CHALLENGE A |
Edit the forum post about Cabin in the Woods by rewriting everything from "I think people" down to "killing each other.", with "sanity" changed to "reason".

Re: Cabin in the Woods

BigDamnArtist wrote:

I think people get to caught up on trying to analyze why Dana and Marty did what they did, as though their actions in that scene are the outcome of level headed thought and analytic thinking, when (I think) the movie makes it perfectly clear that we are dealing with two people on the very brink of their sanity who are given a choice between killing the living human being directly in front of them, the same person they just spent the entire day dealing with this shit with, and who on numerous occasions saved each others ass, or saying enough with the killing let it all burn (An action which has no understandable consequences to them at that moment, it's something so much larger than them, something they can't even begin to comprehend. And so in that moment, the two of them chose the choice they had where they could feel like they're were in control...not killing each other.

Okay, so this post is based on me having re-watched portions of the movie. In an earlier post, I said that we're given no reason to suspect that the kids might turn on each other, which isn't quite true. We do get a small hint from Sitterson right after he's been stabbed when he tells Dana to kill Marty. The exposition dump at the end is still really clumsy and unconvincing, though.

My impression wasn't that Dana and Marty made a logical choice to end the world. But they also didn't strike me as two tortured souls caving into human weakness. They both seem fully aware of the consequences of their actions, but act as if they're not personally invested, which doesn't make any sense.

PROVIDED INFORMATION |
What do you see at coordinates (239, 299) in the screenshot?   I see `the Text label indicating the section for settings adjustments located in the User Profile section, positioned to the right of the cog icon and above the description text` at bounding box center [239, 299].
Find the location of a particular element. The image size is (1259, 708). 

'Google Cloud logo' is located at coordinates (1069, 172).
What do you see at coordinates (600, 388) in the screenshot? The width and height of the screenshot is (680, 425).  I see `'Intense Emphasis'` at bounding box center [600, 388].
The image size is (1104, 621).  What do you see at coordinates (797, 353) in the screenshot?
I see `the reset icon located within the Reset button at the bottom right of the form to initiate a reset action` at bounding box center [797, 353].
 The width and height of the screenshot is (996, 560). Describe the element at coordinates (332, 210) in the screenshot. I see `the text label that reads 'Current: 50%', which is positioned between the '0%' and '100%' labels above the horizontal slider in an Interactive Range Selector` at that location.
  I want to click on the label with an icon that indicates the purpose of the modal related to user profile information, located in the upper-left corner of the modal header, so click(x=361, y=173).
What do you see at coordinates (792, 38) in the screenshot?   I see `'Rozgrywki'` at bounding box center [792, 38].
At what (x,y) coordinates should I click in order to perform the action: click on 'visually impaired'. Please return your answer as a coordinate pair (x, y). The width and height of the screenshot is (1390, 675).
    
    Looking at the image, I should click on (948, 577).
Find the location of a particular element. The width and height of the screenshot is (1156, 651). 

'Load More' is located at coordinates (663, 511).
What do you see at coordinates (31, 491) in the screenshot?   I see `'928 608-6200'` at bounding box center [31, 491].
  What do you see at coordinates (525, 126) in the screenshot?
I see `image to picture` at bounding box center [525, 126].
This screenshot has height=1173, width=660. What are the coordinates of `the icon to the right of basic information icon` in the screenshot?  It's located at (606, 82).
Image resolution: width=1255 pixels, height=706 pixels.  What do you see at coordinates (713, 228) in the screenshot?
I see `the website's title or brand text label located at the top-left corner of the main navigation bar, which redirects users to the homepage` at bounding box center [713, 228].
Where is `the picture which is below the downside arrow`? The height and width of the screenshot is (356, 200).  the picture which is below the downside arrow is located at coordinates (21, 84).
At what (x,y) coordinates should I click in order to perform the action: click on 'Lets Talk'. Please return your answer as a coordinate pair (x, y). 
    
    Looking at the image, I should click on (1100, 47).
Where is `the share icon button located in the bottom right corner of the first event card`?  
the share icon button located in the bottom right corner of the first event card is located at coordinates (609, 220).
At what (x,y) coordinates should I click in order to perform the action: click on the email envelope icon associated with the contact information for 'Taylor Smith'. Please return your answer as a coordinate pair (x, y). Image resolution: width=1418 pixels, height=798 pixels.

CHALLENGE B |
Gather every line of the rows above that contains the word "perform".

EXERCISE RESPONSE A |
I think people get to caught up on trying to analyze why Dana and Marty did what they did, as though their actions in that scene are the outcome of level headed thought and analytic thinking, when (I think) the movie makes it perfectly clear that we are dealing with two people on the very brink of their reason who are given a choice between killing the living human being directly in front of them, the same person they just spent the entire day dealing with this shit with, and who on numerous occasions saved each others ass, or saying enough with the killing let it all burn (An action which has no understandable consequences to them at that moment, it's something so much larger than them, something they can't even begin to comprehend. And so in that moment, the two of them chose the choice they had where they could feel like they're were in control...not killing each other.

EXERCISE RESPONSE B |
At what (x,y) coordinates should I click in order to perform the action: click on 'visually impaired'. Please return your answer as a coordinate pair (x, y). The width and height of the screenshot is (1390, 675).
At what (x,y) coordinates should I click in order to perform the action: click on 'Lets Talk'. Please return your answer as a coordinate pair (x, y). 
At what (x,y) coordinates should I click in order to perform the action: click on the email envelope icon associated with the contact information for 'Taylor Smith'. Please return your answer as a coordinate pair (x, y). Image resolution: width=1418 pixels, height=798 pixels.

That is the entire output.